I’m sorry, it was confusing to split out shared services here when we normally show all the costs distributed to the orgs. In the future, when not all of the shared services budget will come through the orgs, the new layout of the information is likely to make more sense.
Ping. I also have ongoing confusion here because in some places this is referred to as ‘shared services’ and in some places as ‘CEA unrestricted’. These sound like very different things! Is this something that existed in previous years (and wasn’t fundraising for what reason exactly?), and if not what’s changed?
You’re quite right, they are different. At the moment, we are planning to use marginal unrestricted funds to invest in shared services. Partly this aims to increase the autonomy of the shared services function and reduce the extent they feel they need to ask for permission to all the orgs to do useful things.
Past that level though, unrestricted funding would help us build a small reserve of unrestricted money that would provide us with financial stability. Right now, each organisation needs to keep a pretty significant independent runway because virtually all our reserves are restricted. If we had a bigger pool of funds that could go to any org, we could get the same level of financial security with smaller total reserves.
I’m not following the second paragraph. CEA has an overall budget and the general theme I’ve heard w.r.t. reserves has been ‘we want to have about 12 months’ reserves’. 12 months reserves is the same number whether the org budgets are consolidated or split out.
Is the thinking that with a large pool of unrestricted funding CEA as a whole would be comfortable running with significantly less, say 6 months reserves (which would still be more than 12 months for any individual org)?

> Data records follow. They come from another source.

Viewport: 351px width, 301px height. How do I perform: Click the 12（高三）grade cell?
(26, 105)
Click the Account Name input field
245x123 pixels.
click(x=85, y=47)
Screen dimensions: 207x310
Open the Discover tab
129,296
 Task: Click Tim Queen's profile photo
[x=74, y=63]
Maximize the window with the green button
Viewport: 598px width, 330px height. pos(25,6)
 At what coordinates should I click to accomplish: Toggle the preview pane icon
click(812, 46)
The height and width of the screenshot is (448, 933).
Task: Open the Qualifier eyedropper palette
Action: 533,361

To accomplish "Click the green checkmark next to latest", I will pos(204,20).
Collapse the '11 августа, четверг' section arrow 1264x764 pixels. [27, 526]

At the moment most of the orgs within CEA target 12 months reserves (though some have less and, in particular, they sometimes fall quite low at some point in the course of the year because we avoid on-going fundraising).

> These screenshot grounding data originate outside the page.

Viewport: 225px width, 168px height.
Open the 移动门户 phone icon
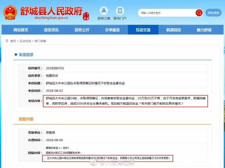point(120,11)
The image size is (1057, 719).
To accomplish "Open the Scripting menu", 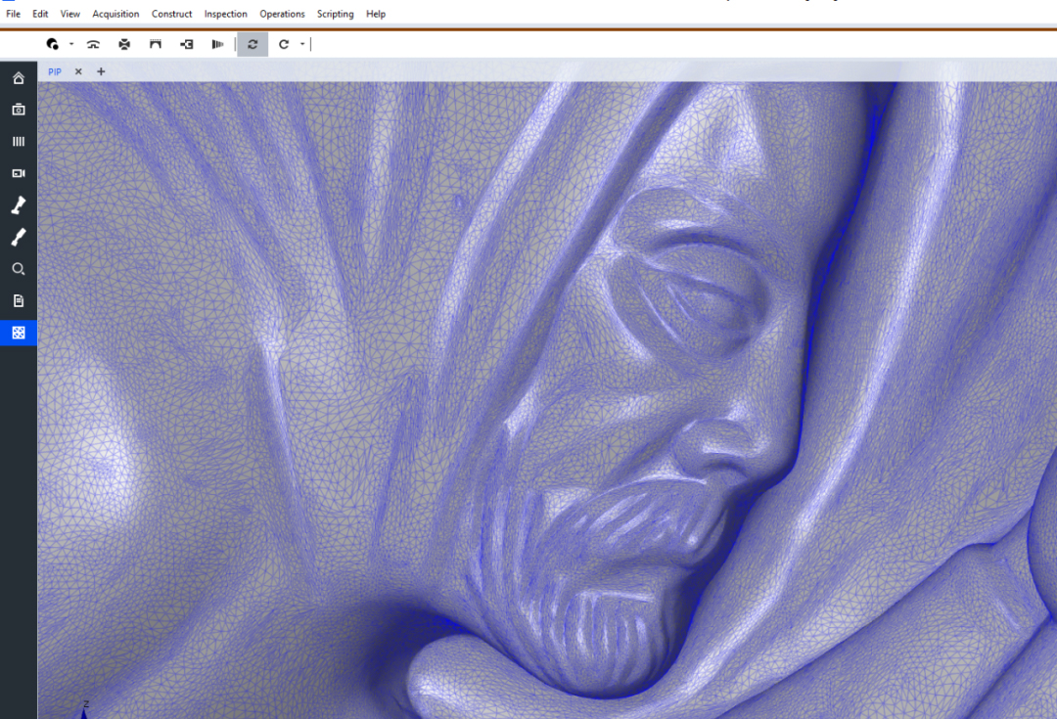I will point(335,14).
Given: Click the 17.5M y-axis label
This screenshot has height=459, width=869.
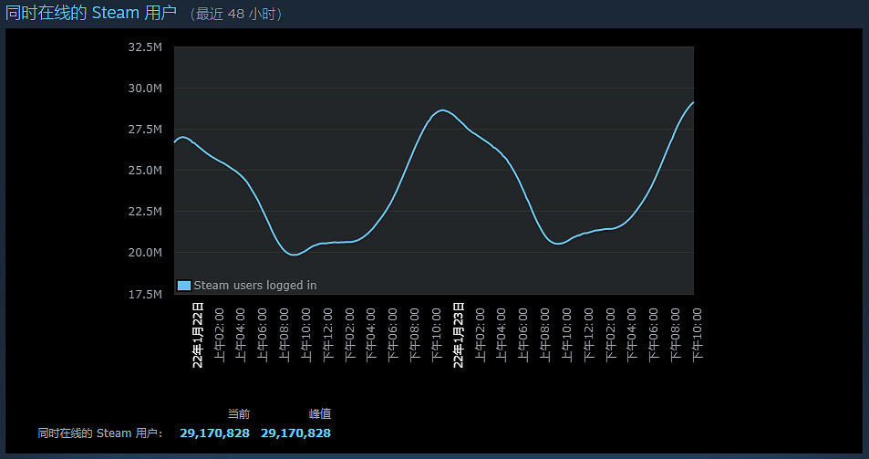Looking at the screenshot, I should [145, 294].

If we had something like 3 months of reserves for all costs unrestricted it would give us either greater financial security or the ability to cut the size of restricted overall reserves to, say, 7 months while keeping similar stability. This would free up EA capital for other projects.
It’s a little unclear what the right level of reserves ought to be. In the US it’s common for charities to have very large endowments (say 20 years). I think the 12 months at all times target we have right now is about appropriate, given the value of capital to EA projects, but would expect that number to drift upwards as the EA community matures.

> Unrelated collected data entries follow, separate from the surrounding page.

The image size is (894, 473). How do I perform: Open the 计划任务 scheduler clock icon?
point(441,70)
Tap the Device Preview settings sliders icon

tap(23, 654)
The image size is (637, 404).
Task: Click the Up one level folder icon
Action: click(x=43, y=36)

“If we had something like 3 months of reserves for all costs unrestricted it would give us either greater financial security or the ability to cut the size of restricted overall reserves to, say, 7 months while keeping similar stability.”
This is super-useful to know and directly answers my question, thanks.
You mentioned above that the current plan is to use unrestricted funding on some discretionary shared services projects, rather than e.g. directly helping out the individual orgs Does this reflect a belief that this are the current highest-marginal-value activities are in shared services, or do you have some other reason for this allocation?